▸ Try it:
Your response should consist of the records below, repeated exactly.

▸ Items from a data source:
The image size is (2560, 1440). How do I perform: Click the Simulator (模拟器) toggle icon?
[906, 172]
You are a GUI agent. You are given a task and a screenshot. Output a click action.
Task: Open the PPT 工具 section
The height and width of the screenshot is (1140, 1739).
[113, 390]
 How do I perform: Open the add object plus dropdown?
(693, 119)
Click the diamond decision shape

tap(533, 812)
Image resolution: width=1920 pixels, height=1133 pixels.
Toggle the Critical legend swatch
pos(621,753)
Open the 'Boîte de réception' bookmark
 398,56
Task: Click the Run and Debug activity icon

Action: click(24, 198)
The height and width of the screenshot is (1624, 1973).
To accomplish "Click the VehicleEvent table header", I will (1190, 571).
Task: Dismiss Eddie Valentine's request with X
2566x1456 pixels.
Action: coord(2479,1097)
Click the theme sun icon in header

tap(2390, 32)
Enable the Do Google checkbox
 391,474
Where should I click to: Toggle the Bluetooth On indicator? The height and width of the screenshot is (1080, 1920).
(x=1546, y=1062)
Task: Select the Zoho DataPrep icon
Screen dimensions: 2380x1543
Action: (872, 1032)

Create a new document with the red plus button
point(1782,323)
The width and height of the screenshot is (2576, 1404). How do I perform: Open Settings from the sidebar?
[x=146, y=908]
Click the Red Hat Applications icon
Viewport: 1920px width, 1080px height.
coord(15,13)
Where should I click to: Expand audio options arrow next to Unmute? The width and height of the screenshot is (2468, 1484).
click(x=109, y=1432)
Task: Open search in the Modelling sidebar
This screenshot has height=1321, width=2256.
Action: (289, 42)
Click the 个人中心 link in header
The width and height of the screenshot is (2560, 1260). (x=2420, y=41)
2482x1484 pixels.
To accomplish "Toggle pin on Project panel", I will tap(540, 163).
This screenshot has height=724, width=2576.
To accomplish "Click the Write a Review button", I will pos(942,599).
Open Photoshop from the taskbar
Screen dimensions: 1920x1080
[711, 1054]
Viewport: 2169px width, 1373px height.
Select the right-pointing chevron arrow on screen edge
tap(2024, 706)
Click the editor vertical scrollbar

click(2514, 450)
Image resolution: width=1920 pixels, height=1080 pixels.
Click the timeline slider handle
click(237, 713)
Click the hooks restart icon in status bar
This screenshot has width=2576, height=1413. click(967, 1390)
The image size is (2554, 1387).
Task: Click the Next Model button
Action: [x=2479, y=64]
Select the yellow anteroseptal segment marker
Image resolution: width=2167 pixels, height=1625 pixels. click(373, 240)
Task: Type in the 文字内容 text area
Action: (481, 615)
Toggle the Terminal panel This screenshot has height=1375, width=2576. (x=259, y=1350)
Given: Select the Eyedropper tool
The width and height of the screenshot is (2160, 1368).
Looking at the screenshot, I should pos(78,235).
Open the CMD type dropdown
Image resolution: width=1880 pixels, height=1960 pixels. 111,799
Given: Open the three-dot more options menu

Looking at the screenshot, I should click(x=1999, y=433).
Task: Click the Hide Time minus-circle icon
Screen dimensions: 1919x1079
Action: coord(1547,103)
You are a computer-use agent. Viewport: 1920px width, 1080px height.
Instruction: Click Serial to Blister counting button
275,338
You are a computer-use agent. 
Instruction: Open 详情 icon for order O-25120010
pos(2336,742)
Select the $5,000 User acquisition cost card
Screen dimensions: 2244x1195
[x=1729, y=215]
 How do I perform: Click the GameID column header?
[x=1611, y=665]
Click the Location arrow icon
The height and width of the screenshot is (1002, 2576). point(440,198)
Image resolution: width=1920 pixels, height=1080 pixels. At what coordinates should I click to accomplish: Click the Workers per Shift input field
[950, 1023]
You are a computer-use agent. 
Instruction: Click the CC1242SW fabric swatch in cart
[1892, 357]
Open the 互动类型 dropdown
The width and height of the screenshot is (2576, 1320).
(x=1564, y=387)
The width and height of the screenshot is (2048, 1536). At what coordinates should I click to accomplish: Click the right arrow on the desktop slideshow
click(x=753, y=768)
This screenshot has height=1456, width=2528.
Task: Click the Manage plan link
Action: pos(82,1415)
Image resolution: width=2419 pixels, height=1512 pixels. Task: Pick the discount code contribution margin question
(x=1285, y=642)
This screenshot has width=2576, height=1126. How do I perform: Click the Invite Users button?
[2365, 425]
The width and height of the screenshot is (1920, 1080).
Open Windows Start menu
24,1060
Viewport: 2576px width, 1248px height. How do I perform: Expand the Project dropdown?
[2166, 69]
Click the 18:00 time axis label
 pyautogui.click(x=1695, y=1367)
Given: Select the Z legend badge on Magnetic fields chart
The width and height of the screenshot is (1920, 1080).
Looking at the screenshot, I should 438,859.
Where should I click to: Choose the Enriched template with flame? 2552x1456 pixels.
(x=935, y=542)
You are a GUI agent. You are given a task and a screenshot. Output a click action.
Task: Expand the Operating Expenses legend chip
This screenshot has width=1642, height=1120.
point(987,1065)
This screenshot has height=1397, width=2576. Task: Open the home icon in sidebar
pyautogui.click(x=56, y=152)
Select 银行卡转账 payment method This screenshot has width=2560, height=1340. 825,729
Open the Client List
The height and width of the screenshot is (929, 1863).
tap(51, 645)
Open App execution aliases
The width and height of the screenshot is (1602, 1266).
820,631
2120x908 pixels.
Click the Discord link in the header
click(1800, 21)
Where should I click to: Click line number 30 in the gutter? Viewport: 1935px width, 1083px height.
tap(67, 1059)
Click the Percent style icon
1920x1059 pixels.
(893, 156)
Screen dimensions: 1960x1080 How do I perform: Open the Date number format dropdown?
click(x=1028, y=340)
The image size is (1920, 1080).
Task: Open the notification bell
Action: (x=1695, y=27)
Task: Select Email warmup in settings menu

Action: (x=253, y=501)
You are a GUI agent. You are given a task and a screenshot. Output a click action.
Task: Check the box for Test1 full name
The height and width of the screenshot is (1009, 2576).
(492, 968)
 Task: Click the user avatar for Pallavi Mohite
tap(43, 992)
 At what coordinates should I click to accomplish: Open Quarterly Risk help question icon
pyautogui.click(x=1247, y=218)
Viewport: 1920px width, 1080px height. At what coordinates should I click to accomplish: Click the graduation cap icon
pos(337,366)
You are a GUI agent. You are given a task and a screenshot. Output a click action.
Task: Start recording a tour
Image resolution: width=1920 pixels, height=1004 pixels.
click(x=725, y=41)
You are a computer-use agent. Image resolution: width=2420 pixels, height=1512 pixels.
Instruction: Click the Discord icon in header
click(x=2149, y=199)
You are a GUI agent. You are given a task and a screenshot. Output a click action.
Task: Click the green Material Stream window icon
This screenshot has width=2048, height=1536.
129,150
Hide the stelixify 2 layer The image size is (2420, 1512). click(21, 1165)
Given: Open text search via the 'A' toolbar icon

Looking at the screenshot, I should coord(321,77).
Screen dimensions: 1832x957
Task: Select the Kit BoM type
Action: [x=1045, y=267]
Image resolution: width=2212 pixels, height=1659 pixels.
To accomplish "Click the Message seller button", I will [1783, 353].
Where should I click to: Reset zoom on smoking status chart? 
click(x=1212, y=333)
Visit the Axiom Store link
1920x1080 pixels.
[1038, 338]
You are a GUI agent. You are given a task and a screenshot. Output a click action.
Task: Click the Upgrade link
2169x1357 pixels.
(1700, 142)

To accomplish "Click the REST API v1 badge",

▸ Finished exercise:
The image size is (2560, 1440). How do I perform: Click the Simulator (模拟器) toggle icon?
[906, 172]
You are a GUI agent. You are given a task and a screenshot. Output a click action.
Task: Open the PPT 工具 section
The height and width of the screenshot is (1140, 1739).
[113, 390]
 How do I perform: Open the add object plus dropdown?
(693, 119)
Click the diamond decision shape

tap(533, 812)
Image resolution: width=1920 pixels, height=1133 pixels.
Toggle the Critical legend swatch
pos(621,753)
Open the 'Boîte de réception' bookmark
 398,56
Task: Click the Run and Debug activity icon

Action: click(24, 198)
The height and width of the screenshot is (1624, 1973).
To accomplish "Click the VehicleEvent table header", I will (1190, 571).
Task: Dismiss Eddie Valentine's request with X
2566x1456 pixels.
Action: coord(2479,1097)
Click the theme sun icon in header

tap(2390, 32)
Enable the Do Google checkbox
 391,474
Where should I click to: Toggle the Bluetooth On indicator? The height and width of the screenshot is (1080, 1920).
(x=1546, y=1062)
Task: Select the Zoho DataPrep icon
Screen dimensions: 2380x1543
Action: (872, 1032)

Create a new document with the red plus button
point(1782,323)
The width and height of the screenshot is (2576, 1404). How do I perform: Open Settings from the sidebar?
[x=146, y=908]
Click the Red Hat Applications icon
Viewport: 1920px width, 1080px height.
coord(15,13)
Where should I click to: Expand audio options arrow next to Unmute? The width and height of the screenshot is (2468, 1484).
click(x=109, y=1432)
Task: Open search in the Modelling sidebar
This screenshot has height=1321, width=2256.
Action: (289, 42)
Click the 个人中心 link in header
The width and height of the screenshot is (2560, 1260). (x=2420, y=41)
2482x1484 pixels.
To accomplish "Toggle pin on Project panel", I will tap(540, 163).
This screenshot has height=724, width=2576.
To accomplish "Click the Write a Review button", I will pos(942,599).
Open Photoshop from the taskbar
Screen dimensions: 1920x1080
[711, 1054]
Viewport: 2169px width, 1373px height.
Select the right-pointing chevron arrow on screen edge
tap(2024, 706)
Click the editor vertical scrollbar

click(2514, 450)
Image resolution: width=1920 pixels, height=1080 pixels.
Click the timeline slider handle
click(237, 713)
Click the hooks restart icon in status bar
This screenshot has width=2576, height=1413. click(967, 1390)
The image size is (2554, 1387).
Task: Click the Next Model button
Action: [x=2479, y=64]
Select the yellow anteroseptal segment marker
Image resolution: width=2167 pixels, height=1625 pixels. click(373, 240)
Task: Type in the 文字内容 text area
Action: (481, 615)
Toggle the Terminal panel This screenshot has height=1375, width=2576. (x=259, y=1350)
Given: Select the Eyedropper tool
The width and height of the screenshot is (2160, 1368).
Looking at the screenshot, I should pos(78,235).
Open the CMD type dropdown
Image resolution: width=1880 pixels, height=1960 pixels. 111,799
Given: Open the three-dot more options menu

Looking at the screenshot, I should click(x=1999, y=433).
Task: Click the Hide Time minus-circle icon
Screen dimensions: 1919x1079
Action: coord(1547,103)
You are a computer-use agent. Viewport: 1920px width, 1080px height.
Instruction: Click Serial to Blister counting button
275,338
You are a computer-use agent. 
Instruction: Open 详情 icon for order O-25120010
pos(2336,742)
Select the $5,000 User acquisition cost card
Screen dimensions: 2244x1195
[x=1729, y=215]
 How do I perform: Click the GameID column header?
[x=1611, y=665]
Click the Location arrow icon
The height and width of the screenshot is (1002, 2576). point(440,198)
Image resolution: width=1920 pixels, height=1080 pixels. At what coordinates should I click to accomplish: Click the Workers per Shift input field
[950, 1023]
You are a computer-use agent. 
Instruction: Click the CC1242SW fabric swatch in cart
[1892, 357]
Open the 互动类型 dropdown
The width and height of the screenshot is (2576, 1320).
(x=1564, y=387)
The width and height of the screenshot is (2048, 1536). At what coordinates should I click to accomplish: Click the right arrow on the desktop slideshow
click(x=753, y=768)
This screenshot has height=1456, width=2528.
Task: Click the Manage plan link
Action: pos(82,1415)
Image resolution: width=2419 pixels, height=1512 pixels. Task: Pick the discount code contribution margin question
(x=1285, y=642)
This screenshot has width=2576, height=1126. How do I perform: Click the Invite Users button?
[2365, 425]
The width and height of the screenshot is (1920, 1080).
Open Windows Start menu
24,1060
Viewport: 2576px width, 1248px height. How do I perform: Expand the Project dropdown?
[2166, 69]
Click the 18:00 time axis label
 pyautogui.click(x=1695, y=1367)
Given: Select the Z legend badge on Magnetic fields chart
The width and height of the screenshot is (1920, 1080).
Looking at the screenshot, I should 438,859.
Where should I click to: Choose the Enriched template with flame? 2552x1456 pixels.
(x=935, y=542)
You are a GUI agent. You are given a task and a screenshot. Output a click action.
Task: Expand the Operating Expenses legend chip
This screenshot has width=1642, height=1120.
point(987,1065)
This screenshot has height=1397, width=2576. Task: Open the home icon in sidebar
pyautogui.click(x=56, y=152)
Select 银行卡转账 payment method This screenshot has width=2560, height=1340. 825,729
Open the Client List
The height and width of the screenshot is (929, 1863).
tap(51, 645)
Open App execution aliases
The width and height of the screenshot is (1602, 1266).
820,631
2120x908 pixels.
Click the Discord link in the header
click(1800, 21)
Where should I click to: Click line number 30 in the gutter? Viewport: 1935px width, 1083px height.
tap(67, 1059)
Click the Percent style icon
1920x1059 pixels.
(893, 156)
Screen dimensions: 1960x1080 How do I perform: Open the Date number format dropdown?
click(x=1028, y=340)
The image size is (1920, 1080).
Task: Open the notification bell
Action: (x=1695, y=27)
Task: Select Email warmup in settings menu

Action: (x=253, y=501)
You are a GUI agent. You are given a task and a screenshot. Output a click action.
Task: Check the box for Test1 full name
The height and width of the screenshot is (1009, 2576).
(492, 968)
 Task: Click the user avatar for Pallavi Mohite
tap(43, 992)
 At what coordinates should I click to accomplish: Open Quarterly Risk help question icon
pyautogui.click(x=1247, y=218)
Viewport: 1920px width, 1080px height. At what coordinates should I click to accomplish: Click the graduation cap icon
pos(337,366)
You are a GUI agent. You are given a task and a screenshot. Output a click action.
Task: Start recording a tour
Image resolution: width=1920 pixels, height=1004 pixels.
click(x=725, y=41)
You are a computer-use agent. Image resolution: width=2420 pixels, height=1512 pixels.
Instruction: Click the Discord icon in header
click(x=2149, y=199)
You are a GUI agent. You are given a task and a screenshot. Output a click action.
Task: Click the green Material Stream window icon
This screenshot has width=2048, height=1536.
129,150
Hide the stelixify 2 layer The image size is (2420, 1512). click(21, 1165)
Given: Open text search via the 'A' toolbar icon

Looking at the screenshot, I should coord(321,77).
Screen dimensions: 1832x957
Task: Select the Kit BoM type
Action: [x=1045, y=267]
Image resolution: width=2212 pixels, height=1659 pixels.
To accomplish "Click the Message seller button", I will [1783, 353].
Where should I click to: Reset zoom on smoking status chart? 
click(x=1212, y=333)
Visit the Axiom Store link
1920x1080 pixels.
[1038, 338]
You are a GUI agent. You are given a task and a screenshot. Output a click action.
Task: Click the Upgrade link
2169x1357 pixels.
(1700, 142)

To accomplish "Click the REST API v1 badge",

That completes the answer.